Phenylketonurics appear normal at birth but are severely defective by age 1 if untreated. The therapy for phenylketonuria is a low-phenylalanine diet. The aim is to provide just enough phenylalanine to meet the needs for growth and replacement. Proteins that have a low content of phenylalanine, such as casein from milk, are hydrolyzed and phenylalanine is removed by adsorption. A low-phenylalanine diet must be started very soon after birth to prevent irreversible brain damage. In one study, the average IQ of phenylketonurics treated within a few weeks after birth was 93; a control group treated starting at age 1 had an average IQ of 53. Even as adults, phenylketonurics must restrict phenylalanine consumption (Figure 30.14).

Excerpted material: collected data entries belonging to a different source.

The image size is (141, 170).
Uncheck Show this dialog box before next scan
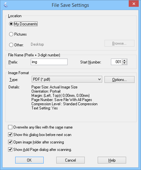(10, 135)
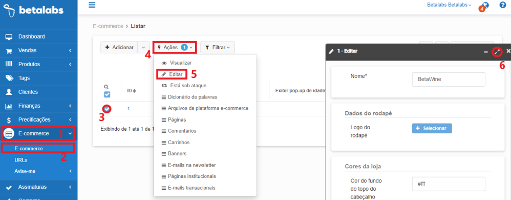Open the hamburger menu icon
The height and width of the screenshot is (200, 511).
click(92, 5)
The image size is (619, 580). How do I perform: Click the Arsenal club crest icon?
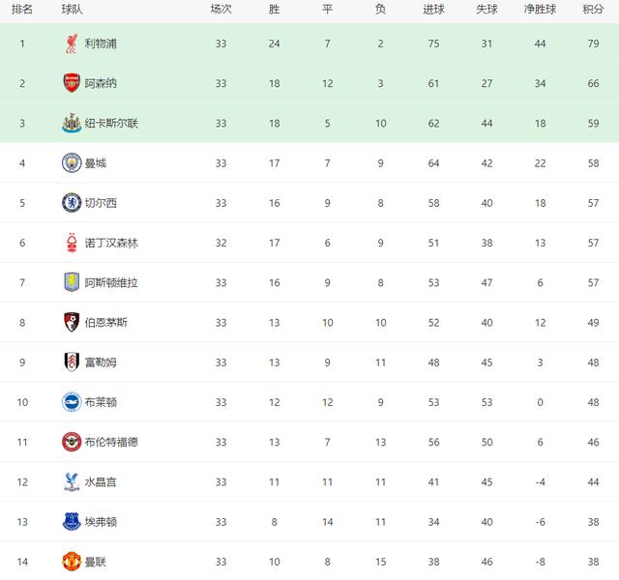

Figure 30.14: Warning labels. Diet drinks in which aspartame, a phenylalanine-containing artificial sweetener, replaces sugar must have a warning on their containers that alerts phenylketonurics to the presence of phenylalanine in the drinks.

Early diagnosis of phenylketonuria is essential and has been accomplished by mass screening programs. The phenylalanine level in the blood is the preferred diagnostic criterion because it is more sensitive and reliable than the FeCl3 test. Prenatal diagnosis of phenylketonuria with DNA probes has become feasible because the gene has been cloned and the exact locations of many mutations have been discovered in the protein. Interestingly, whereas some mutations lower the activity of the enzyme, others decrease the enzyme concentration instead.

!clinic! CLINICAL INSIGHT: Determining the Basis of the Neurological Symptoms of Phenylketonuria Is an Active Area of Research

The biochemical basis of retardation is not firmly established, but one hypothesis suggests that the lack of hydroxylase reduces the amount of tyrosine, an important precursor to neurotransmitters such as dopamine. Moreover, high concentrations of phenylalanine prevent amino acid transport of any tyrosine present as well as tryptophan, a precursor to the neurotransmitter serotonin, into the brain. Because all three of the amino acids are transported by the same carrier, phenylalanine will saturate the carrier, preventing access to tyrosine and tryptophan. Finally, high blood levels of phenylalanine result in higher levels of phenylalanine in the brain, and evidence suggests this elevated concentration inhibits glycolysis at pyruvate kinase, disrupts myelination of nerve fibers, and reduces the synthesis of several neurotransmitters.